On top of the vanilla SPARQL functionality, QLever allows so-called SPARQL+Text queries on a text corpus linked to a knowledge base via entity recognition. For example, the following query finds all mentions of astronauts next to the words "moon" and "walk*" in the text corpus:
SELECT ?a TEXT(?t) SCORE(?t) WHERE {
?a <is-a> <Astronaut> .
?t ql:contains-entity ?a .
?t ql:contains-word "walk* moon"
} ORDER BY DESC(SCORE(?t))
Such queries can be simulated in standard SPARQL, but only with poor performance, see the CIKM'17 paper above. Details about the required input data and the SPARQL+text query syntax and semantics can be found here.
QLever also supports efficient SPARQL autocompletion.

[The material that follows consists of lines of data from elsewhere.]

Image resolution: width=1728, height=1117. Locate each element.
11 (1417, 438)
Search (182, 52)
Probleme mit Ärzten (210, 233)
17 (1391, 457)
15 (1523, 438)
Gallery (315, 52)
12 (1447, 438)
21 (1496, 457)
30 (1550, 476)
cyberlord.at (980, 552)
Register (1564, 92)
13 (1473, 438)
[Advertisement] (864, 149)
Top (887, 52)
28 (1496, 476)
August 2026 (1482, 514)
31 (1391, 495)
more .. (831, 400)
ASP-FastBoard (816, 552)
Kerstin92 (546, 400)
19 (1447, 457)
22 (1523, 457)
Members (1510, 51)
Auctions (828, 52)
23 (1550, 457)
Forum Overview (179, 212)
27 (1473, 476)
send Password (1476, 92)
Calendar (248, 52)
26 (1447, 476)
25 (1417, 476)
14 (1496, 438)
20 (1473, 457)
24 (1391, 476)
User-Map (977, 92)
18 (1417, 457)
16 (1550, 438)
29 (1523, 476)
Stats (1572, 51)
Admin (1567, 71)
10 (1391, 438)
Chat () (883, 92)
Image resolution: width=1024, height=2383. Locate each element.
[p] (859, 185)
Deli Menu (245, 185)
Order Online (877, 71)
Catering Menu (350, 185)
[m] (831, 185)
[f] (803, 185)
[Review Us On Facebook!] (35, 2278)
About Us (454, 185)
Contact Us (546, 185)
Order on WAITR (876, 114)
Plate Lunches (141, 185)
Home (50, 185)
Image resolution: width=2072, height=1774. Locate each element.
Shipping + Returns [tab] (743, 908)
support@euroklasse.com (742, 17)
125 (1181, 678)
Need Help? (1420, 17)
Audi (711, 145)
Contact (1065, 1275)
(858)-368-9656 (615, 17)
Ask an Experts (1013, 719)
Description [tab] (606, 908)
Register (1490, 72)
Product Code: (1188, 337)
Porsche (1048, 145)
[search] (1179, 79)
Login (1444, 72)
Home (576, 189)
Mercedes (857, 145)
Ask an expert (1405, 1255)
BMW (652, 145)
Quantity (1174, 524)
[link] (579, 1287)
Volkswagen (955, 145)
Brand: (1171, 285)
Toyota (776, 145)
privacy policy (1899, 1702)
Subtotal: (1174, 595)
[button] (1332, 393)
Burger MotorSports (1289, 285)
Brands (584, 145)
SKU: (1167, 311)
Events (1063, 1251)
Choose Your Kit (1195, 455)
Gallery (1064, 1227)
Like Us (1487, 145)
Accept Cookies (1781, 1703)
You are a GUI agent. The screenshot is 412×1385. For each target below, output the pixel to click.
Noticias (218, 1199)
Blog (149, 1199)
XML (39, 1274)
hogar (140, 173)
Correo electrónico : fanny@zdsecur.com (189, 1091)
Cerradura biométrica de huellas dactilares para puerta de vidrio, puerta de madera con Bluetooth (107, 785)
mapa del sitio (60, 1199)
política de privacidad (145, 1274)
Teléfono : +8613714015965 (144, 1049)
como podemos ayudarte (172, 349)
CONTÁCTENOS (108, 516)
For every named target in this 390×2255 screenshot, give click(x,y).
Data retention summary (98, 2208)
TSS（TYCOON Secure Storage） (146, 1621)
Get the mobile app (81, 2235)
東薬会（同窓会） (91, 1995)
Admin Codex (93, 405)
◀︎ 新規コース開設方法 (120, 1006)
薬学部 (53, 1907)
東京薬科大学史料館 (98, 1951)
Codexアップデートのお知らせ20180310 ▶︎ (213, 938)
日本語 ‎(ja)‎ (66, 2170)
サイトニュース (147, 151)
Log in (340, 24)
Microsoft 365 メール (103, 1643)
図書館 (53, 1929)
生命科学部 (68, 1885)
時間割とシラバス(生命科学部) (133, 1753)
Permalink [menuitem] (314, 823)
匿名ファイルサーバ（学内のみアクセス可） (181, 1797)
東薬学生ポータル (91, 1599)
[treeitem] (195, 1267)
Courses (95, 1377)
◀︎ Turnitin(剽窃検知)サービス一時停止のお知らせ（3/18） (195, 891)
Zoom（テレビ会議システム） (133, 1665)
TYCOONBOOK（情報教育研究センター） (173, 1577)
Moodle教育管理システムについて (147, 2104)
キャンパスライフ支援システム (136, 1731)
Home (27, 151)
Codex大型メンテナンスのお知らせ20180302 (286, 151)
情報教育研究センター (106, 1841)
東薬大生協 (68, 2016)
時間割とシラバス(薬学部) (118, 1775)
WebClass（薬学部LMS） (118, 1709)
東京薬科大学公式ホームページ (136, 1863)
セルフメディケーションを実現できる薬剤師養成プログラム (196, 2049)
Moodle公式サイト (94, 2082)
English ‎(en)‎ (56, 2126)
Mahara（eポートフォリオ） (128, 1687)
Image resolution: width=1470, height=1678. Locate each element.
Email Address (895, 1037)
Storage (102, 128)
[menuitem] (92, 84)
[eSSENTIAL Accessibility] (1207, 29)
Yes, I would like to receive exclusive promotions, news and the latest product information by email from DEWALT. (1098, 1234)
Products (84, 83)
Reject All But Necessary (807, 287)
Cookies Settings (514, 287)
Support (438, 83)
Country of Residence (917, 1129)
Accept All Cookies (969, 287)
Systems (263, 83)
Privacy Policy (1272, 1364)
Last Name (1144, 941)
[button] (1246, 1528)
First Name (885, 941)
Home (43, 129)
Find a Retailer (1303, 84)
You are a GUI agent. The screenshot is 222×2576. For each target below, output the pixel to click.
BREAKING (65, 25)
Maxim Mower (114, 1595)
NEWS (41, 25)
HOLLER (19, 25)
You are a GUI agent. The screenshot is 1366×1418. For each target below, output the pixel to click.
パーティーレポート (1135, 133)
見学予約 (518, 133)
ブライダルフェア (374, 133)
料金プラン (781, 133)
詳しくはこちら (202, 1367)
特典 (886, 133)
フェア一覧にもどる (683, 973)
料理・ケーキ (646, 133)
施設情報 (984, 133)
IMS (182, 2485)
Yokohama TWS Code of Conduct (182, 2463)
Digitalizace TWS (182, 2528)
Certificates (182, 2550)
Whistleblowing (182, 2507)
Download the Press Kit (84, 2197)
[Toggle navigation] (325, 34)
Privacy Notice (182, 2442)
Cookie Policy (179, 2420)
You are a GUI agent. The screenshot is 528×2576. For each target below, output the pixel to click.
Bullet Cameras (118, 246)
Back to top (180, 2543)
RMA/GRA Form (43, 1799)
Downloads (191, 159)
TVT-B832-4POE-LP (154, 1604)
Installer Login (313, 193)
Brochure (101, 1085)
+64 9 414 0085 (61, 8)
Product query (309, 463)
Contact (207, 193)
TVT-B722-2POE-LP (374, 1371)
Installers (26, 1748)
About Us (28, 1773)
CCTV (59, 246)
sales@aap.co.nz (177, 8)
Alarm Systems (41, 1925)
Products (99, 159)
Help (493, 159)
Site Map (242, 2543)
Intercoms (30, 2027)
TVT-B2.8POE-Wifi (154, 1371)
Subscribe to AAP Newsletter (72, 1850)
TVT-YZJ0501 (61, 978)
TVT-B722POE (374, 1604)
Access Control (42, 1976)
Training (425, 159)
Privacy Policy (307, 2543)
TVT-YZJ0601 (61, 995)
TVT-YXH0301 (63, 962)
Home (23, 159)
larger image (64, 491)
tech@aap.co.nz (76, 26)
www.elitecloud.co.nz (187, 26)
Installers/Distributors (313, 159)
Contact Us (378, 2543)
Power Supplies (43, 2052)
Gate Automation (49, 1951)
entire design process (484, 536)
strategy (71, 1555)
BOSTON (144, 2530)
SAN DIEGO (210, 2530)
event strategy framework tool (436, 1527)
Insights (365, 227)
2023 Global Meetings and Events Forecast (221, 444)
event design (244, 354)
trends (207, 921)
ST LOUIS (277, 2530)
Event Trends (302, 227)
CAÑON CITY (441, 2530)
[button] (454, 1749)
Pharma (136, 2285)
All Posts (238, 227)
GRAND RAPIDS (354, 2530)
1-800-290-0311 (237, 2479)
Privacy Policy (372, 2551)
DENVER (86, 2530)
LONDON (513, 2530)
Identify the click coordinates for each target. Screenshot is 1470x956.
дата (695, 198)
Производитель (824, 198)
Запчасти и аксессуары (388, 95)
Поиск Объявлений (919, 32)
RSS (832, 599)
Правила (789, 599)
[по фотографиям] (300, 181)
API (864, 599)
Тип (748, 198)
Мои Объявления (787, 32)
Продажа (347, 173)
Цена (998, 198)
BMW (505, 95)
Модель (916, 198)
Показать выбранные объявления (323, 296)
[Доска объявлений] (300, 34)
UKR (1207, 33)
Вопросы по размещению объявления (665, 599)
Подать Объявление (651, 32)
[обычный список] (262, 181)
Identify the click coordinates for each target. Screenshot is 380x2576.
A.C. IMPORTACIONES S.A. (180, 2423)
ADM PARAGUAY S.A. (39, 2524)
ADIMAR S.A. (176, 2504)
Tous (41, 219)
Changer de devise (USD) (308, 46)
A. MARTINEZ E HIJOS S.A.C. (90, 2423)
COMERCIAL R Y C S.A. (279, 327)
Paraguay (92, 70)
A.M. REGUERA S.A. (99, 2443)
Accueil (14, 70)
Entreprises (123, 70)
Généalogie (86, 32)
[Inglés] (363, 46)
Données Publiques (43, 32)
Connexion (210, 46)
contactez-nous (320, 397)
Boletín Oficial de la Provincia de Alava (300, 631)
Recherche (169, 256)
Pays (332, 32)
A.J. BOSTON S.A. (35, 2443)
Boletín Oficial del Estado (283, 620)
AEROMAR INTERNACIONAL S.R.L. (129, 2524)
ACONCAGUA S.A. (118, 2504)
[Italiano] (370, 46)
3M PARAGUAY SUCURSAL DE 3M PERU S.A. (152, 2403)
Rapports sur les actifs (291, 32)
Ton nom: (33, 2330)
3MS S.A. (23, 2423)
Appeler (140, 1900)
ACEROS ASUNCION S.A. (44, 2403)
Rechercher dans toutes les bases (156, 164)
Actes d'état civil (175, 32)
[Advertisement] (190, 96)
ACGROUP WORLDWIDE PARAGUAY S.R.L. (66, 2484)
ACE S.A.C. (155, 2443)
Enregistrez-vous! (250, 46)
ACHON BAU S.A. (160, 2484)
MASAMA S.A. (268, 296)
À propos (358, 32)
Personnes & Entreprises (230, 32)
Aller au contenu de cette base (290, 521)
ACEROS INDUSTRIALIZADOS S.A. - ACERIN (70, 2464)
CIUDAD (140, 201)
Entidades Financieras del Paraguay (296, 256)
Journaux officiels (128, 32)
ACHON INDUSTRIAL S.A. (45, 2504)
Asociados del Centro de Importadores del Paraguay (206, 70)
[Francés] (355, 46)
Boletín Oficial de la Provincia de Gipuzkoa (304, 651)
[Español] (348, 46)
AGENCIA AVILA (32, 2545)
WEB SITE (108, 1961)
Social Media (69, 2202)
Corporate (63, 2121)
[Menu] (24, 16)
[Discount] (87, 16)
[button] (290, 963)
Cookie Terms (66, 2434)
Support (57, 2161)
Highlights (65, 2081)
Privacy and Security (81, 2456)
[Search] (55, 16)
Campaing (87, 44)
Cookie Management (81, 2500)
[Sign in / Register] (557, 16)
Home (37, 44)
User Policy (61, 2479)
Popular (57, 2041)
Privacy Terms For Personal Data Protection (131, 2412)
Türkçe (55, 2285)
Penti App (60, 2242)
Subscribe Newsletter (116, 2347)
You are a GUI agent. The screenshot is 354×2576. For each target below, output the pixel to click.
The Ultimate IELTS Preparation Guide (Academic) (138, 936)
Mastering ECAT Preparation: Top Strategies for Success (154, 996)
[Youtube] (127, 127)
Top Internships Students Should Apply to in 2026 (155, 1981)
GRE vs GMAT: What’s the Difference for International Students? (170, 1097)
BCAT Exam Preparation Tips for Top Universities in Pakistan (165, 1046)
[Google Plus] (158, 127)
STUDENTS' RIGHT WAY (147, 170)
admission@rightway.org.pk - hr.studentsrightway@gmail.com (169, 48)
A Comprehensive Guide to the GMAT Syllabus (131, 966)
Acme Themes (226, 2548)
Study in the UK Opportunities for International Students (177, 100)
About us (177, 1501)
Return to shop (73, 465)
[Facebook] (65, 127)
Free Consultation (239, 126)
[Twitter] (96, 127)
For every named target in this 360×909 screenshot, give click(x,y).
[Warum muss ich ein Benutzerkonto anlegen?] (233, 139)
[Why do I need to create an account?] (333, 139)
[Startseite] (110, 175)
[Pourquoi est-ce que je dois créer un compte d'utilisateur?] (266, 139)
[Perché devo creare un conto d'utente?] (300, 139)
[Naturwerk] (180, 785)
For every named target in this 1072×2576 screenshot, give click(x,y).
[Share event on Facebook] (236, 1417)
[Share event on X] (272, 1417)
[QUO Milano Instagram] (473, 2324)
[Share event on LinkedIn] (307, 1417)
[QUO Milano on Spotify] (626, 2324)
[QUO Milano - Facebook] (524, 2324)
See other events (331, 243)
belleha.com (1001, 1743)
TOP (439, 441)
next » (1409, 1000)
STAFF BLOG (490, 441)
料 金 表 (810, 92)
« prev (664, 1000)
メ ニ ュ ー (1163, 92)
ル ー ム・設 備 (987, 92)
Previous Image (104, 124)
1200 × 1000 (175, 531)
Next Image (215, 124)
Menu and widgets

For example, the following query yields a list of all predicates associated with people in the knowledge base, ordered by the number of people which have that predicate.
SELECT ?predicate (COUNT(?predicate) as ?count) WHERE {
?x <is-a> <Person> .
?x ql:has-predicate ?predicate
}
GROUP BY ?predicate
ORDER BY DESC(?count)
Note that this query could also be processed by a standard SPARQL engine simply
by replacing the second triple with ?x ?predicate ?object
and adding
DISTINCT
inside the COUNT()
.
However, that query will produce a very large intermediate result (all triples of all people) with a correspondingly long query time. In contrast, the query above takes only about 100 ms on a standard Linux machine (with 16 GB memory) and a dataset with 360 million triples and 530 million text records.
You can get statistics for the currently active index in the following way:
<server>:<port>/?cmd=stats
This query will yield a JSON response that features:
- The name of the KB index
- The number of triples in the KB index
- The number of index permutations build (usually 2 or 6)
- The numbers of distinct subjects, predicates and objects (only available if 6 permutations are built)
- The name of the text index (if one is present)
- The number of text records in the text index (if a text index is present)
- The number of word occurrences/postings in the text index (if a text index is present)
- The number of entity occurrences/postings in the text index (if a text index is present)
The name of an index is the name of the input .nt
file (and wordsfile for the
text index), but can also be specified manually while building an index.
Therefore, IndexbuilderMain takes two optional arguments: --text-index-name
(-T
)
and --kb-index-name
(-K
).
Currently, QLever does not compute partial results if there is a LIMIT
modifier.
However, strings (for entities and text excerpts) are only resolved for those items that that will be transmitted. Furthermore, a UI usually only requires a limited amount of rows at a time.
While specifying a LIMIT
is recommended, some experiments may want
to measure the time to produce the full result.
Therefore an additional HTTP parameter &send=<x>
can be used to send only
k result rows while still computing the readable result for up to LIMIT
rows.
IMPORTANT: Unless you want to measure QLever's performance, using LIMIT
(+
OFFSET
for sequential loading) is preferred in all applications. LIMIT
is
faster and produces the same output as the send
parameter